[Your task]
Give back the data below exactly as it was given.

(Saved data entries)
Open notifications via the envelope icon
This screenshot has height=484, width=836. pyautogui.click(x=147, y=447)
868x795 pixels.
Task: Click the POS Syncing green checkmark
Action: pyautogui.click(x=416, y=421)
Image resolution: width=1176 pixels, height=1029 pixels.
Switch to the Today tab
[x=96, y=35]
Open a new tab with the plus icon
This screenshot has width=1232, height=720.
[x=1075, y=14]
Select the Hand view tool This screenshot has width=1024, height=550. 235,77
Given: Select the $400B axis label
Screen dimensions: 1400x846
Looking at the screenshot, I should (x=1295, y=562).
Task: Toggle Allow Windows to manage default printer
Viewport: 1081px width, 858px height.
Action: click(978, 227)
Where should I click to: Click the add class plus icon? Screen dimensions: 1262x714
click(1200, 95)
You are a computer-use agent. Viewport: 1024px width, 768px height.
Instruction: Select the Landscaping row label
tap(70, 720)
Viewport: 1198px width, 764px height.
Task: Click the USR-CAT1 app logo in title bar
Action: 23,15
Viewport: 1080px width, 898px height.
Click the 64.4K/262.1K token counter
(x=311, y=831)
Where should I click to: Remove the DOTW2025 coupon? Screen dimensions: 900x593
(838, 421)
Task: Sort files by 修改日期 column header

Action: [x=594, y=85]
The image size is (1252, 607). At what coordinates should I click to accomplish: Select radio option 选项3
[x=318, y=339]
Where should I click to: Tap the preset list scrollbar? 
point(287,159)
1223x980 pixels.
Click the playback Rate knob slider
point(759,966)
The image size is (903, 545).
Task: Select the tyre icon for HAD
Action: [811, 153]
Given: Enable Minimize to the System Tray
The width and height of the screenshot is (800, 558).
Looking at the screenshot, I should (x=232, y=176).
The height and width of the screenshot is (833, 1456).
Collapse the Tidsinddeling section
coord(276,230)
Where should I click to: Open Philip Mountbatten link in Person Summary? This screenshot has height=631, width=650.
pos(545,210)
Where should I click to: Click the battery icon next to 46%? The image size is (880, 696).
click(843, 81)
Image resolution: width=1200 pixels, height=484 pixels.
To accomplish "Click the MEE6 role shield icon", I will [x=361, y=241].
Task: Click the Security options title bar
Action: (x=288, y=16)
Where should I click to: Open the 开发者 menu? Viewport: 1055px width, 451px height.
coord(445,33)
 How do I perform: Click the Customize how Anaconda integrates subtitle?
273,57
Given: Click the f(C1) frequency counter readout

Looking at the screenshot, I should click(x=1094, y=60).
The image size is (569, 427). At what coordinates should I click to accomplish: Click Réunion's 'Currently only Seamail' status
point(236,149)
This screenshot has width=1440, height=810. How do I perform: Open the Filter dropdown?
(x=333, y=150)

[Answer box]
Open notifications via the envelope icon
This screenshot has height=484, width=836. pyautogui.click(x=147, y=447)
868x795 pixels.
Task: Click the POS Syncing green checkmark
Action: pyautogui.click(x=416, y=421)
Image resolution: width=1176 pixels, height=1029 pixels.
Switch to the Today tab
[x=96, y=35]
Open a new tab with the plus icon
This screenshot has width=1232, height=720.
[x=1075, y=14]
Select the Hand view tool This screenshot has width=1024, height=550. 235,77
Given: Select the $400B axis label
Screen dimensions: 1400x846
Looking at the screenshot, I should (x=1295, y=562).
Task: Toggle Allow Windows to manage default printer
Viewport: 1081px width, 858px height.
Action: click(978, 227)
Where should I click to: Click the add class plus icon? Screen dimensions: 1262x714
click(1200, 95)
You are a computer-use agent. Viewport: 1024px width, 768px height.
Instruction: Select the Landscaping row label
tap(70, 720)
Viewport: 1198px width, 764px height.
Task: Click the USR-CAT1 app logo in title bar
Action: 23,15
Viewport: 1080px width, 898px height.
Click the 64.4K/262.1K token counter
(x=311, y=831)
Where should I click to: Remove the DOTW2025 coupon? Screen dimensions: 900x593
(838, 421)
Task: Sort files by 修改日期 column header

Action: [x=594, y=85]
The image size is (1252, 607). At what coordinates should I click to accomplish: Select radio option 选项3
[x=318, y=339]
Where should I click to: Tap the preset list scrollbar? 
point(287,159)
1223x980 pixels.
Click the playback Rate knob slider
point(759,966)
The image size is (903, 545).
Task: Select the tyre icon for HAD
Action: [811, 153]
Given: Enable Minimize to the System Tray
The width and height of the screenshot is (800, 558).
Looking at the screenshot, I should (x=232, y=176).
The height and width of the screenshot is (833, 1456).
Collapse the Tidsinddeling section
coord(276,230)
Where should I click to: Open Philip Mountbatten link in Person Summary? This screenshot has height=631, width=650.
pos(545,210)
Where should I click to: Click the battery icon next to 46%? The image size is (880, 696).
click(843, 81)
Image resolution: width=1200 pixels, height=484 pixels.
To accomplish "Click the MEE6 role shield icon", I will [x=361, y=241].
Task: Click the Security options title bar
Action: (x=288, y=16)
Where should I click to: Open the 开发者 menu? Viewport: 1055px width, 451px height.
coord(445,33)
 How do I perform: Click the Customize how Anaconda integrates subtitle?
273,57
Given: Click the f(C1) frequency counter readout

Looking at the screenshot, I should click(x=1094, y=60).
The image size is (569, 427). At what coordinates should I click to accomplish: Click Réunion's 'Currently only Seamail' status
point(236,149)
This screenshot has width=1440, height=810. How do I perform: Open the Filter dropdown?
(x=333, y=150)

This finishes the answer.